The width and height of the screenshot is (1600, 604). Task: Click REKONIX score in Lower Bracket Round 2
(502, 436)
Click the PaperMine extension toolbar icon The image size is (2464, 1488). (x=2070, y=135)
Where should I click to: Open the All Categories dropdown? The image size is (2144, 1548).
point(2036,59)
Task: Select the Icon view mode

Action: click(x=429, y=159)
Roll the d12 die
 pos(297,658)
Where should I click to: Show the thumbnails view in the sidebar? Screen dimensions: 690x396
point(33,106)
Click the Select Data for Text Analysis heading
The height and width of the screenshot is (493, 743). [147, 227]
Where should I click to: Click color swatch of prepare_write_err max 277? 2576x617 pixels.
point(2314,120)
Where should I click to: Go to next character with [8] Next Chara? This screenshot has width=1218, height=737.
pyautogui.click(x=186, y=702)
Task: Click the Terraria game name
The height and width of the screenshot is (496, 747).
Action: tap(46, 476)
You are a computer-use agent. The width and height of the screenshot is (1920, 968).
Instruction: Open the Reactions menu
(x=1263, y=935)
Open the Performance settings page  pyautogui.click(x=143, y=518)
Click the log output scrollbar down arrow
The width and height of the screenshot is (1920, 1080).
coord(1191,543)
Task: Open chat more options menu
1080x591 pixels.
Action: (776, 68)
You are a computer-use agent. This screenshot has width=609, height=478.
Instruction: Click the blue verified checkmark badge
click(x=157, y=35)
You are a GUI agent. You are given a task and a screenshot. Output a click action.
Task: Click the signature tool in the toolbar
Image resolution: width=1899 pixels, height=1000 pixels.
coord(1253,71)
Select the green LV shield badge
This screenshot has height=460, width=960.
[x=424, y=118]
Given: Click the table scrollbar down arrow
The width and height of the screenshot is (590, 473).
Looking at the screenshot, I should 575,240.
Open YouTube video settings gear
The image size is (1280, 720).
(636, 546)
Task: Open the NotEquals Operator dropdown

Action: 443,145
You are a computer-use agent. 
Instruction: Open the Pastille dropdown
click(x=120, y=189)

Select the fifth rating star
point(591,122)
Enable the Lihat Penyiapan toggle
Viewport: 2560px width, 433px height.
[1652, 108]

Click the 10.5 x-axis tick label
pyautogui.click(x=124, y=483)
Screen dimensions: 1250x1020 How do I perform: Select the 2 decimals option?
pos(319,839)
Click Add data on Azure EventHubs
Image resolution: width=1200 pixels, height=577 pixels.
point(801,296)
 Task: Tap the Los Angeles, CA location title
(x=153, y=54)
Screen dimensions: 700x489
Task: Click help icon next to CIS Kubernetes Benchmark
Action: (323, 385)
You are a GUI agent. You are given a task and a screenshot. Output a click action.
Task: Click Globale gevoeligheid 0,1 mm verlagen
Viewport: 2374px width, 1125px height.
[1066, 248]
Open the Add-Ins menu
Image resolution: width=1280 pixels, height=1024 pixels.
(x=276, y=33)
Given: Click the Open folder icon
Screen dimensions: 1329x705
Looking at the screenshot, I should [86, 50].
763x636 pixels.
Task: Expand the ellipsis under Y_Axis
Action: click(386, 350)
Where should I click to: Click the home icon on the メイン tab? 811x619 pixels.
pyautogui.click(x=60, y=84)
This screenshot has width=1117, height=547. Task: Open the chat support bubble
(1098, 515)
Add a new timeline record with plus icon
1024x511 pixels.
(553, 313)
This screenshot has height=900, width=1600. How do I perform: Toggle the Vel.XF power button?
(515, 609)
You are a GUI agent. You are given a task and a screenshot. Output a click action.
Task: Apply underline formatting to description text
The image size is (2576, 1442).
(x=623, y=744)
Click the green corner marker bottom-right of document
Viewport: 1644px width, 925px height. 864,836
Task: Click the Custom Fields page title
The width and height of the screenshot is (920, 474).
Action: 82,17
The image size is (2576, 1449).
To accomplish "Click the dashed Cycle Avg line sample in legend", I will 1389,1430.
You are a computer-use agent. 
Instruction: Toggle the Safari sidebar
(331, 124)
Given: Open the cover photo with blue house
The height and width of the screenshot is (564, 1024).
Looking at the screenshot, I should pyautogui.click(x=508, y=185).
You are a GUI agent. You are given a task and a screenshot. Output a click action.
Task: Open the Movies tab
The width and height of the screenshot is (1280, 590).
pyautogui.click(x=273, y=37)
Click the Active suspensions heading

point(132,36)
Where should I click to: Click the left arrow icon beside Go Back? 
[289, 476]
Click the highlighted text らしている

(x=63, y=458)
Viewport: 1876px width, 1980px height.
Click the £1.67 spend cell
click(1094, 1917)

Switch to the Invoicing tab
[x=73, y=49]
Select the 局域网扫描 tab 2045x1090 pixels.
--
Task to carry out
Reproduce the listing above, changing every "down arrow" to "up arrow" and leaving all other text unchanged.

Task response
The width and height of the screenshot is (1600, 604). Task: Click REKONIX score in Lower Bracket Round 2
(502, 436)
Click the PaperMine extension toolbar icon The image size is (2464, 1488). (x=2070, y=135)
Where should I click to: Open the All Categories dropdown? The image size is (2144, 1548).
point(2036,59)
Task: Select the Icon view mode

Action: click(x=429, y=159)
Roll the d12 die
 pos(297,658)
Where should I click to: Show the thumbnails view in the sidebar? Screen dimensions: 690x396
point(33,106)
Click the Select Data for Text Analysis heading
The height and width of the screenshot is (493, 743). [147, 227]
Where should I click to: Click color swatch of prepare_write_err max 277? 2576x617 pixels.
point(2314,120)
Where should I click to: Go to next character with [8] Next Chara? This screenshot has width=1218, height=737.
pyautogui.click(x=186, y=702)
Task: Click the Terraria game name
The height and width of the screenshot is (496, 747).
Action: tap(46, 476)
You are a computer-use agent. The width and height of the screenshot is (1920, 968).
Instruction: Open the Reactions menu
(x=1263, y=935)
Open the Performance settings page  pyautogui.click(x=143, y=518)
Click the log output scrollbar up arrow
The width and height of the screenshot is (1920, 1080).
coord(1191,543)
Task: Open chat more options menu
1080x591 pixels.
Action: (776, 68)
You are a computer-use agent. This screenshot has width=609, height=478.
Instruction: Click the blue verified checkmark badge
click(x=157, y=35)
You are a GUI agent. You are given a task and a screenshot. Output a click action.
Task: Click the signature tool in the toolbar
Image resolution: width=1899 pixels, height=1000 pixels.
coord(1253,71)
Select the green LV shield badge
This screenshot has height=460, width=960.
[x=424, y=118]
Given: Click the table scrollbar up arrow
The width and height of the screenshot is (590, 473).
Looking at the screenshot, I should 575,240.
Open YouTube video settings gear
The image size is (1280, 720).
(636, 546)
Task: Open the NotEquals Operator dropdown

Action: 443,145
You are a computer-use agent. 
Instruction: Open the Pastille dropdown
click(x=120, y=189)

Select the fifth rating star
point(591,122)
Enable the Lihat Penyiapan toggle
Viewport: 2560px width, 433px height.
[1652, 108]

Click the 10.5 x-axis tick label
pyautogui.click(x=124, y=483)
Screen dimensions: 1250x1020 How do I perform: Select the 2 decimals option?
pos(319,839)
Click Add data on Azure EventHubs
Image resolution: width=1200 pixels, height=577 pixels.
point(801,296)
 Task: Tap the Los Angeles, CA location title
(x=153, y=54)
Screen dimensions: 700x489
Task: Click help icon next to CIS Kubernetes Benchmark
Action: (323, 385)
You are a GUI agent. You are given a task and a screenshot. Output a click action.
Task: Click Globale gevoeligheid 0,1 mm verlagen
Viewport: 2374px width, 1125px height.
[1066, 248]
Open the Add-Ins menu
Image resolution: width=1280 pixels, height=1024 pixels.
(x=276, y=33)
Given: Click the Open folder icon
Screen dimensions: 1329x705
Looking at the screenshot, I should [86, 50].
763x636 pixels.
Task: Expand the ellipsis under Y_Axis
Action: click(386, 350)
Where should I click to: Click the home icon on the メイン tab? 811x619 pixels.
pyautogui.click(x=60, y=84)
This screenshot has width=1117, height=547. Task: Open the chat support bubble
(1098, 515)
Add a new timeline record with plus icon
1024x511 pixels.
(553, 313)
This screenshot has height=900, width=1600. How do I perform: Toggle the Vel.XF power button?
(515, 609)
You are a GUI agent. You are given a task and a screenshot. Output a click action.
Task: Apply underline formatting to description text
The image size is (2576, 1442).
(x=623, y=744)
Click the green corner marker bottom-right of document
Viewport: 1644px width, 925px height. 864,836
Task: Click the Custom Fields page title
The width and height of the screenshot is (920, 474).
Action: 82,17
The image size is (2576, 1449).
To accomplish "Click the dashed Cycle Avg line sample in legend", I will 1389,1430.
You are a computer-use agent. 
Instruction: Toggle the Safari sidebar
(331, 124)
Given: Open the cover photo with blue house
The height and width of the screenshot is (564, 1024).
Looking at the screenshot, I should pyautogui.click(x=508, y=185).
You are a GUI agent. You are given a task and a screenshot. Output a click action.
Task: Open the Movies tab
The width and height of the screenshot is (1280, 590).
pyautogui.click(x=273, y=37)
Click the Active suspensions heading

point(132,36)
Where should I click to: Click the left arrow icon beside Go Back? 
[289, 476]
Click the highlighted text らしている

(x=63, y=458)
Viewport: 1876px width, 1980px height.
Click the £1.67 spend cell
click(1094, 1917)

Switch to the Invoicing tab
[x=73, y=49]
Select the 局域网扫描 tab 2045x1090 pixels.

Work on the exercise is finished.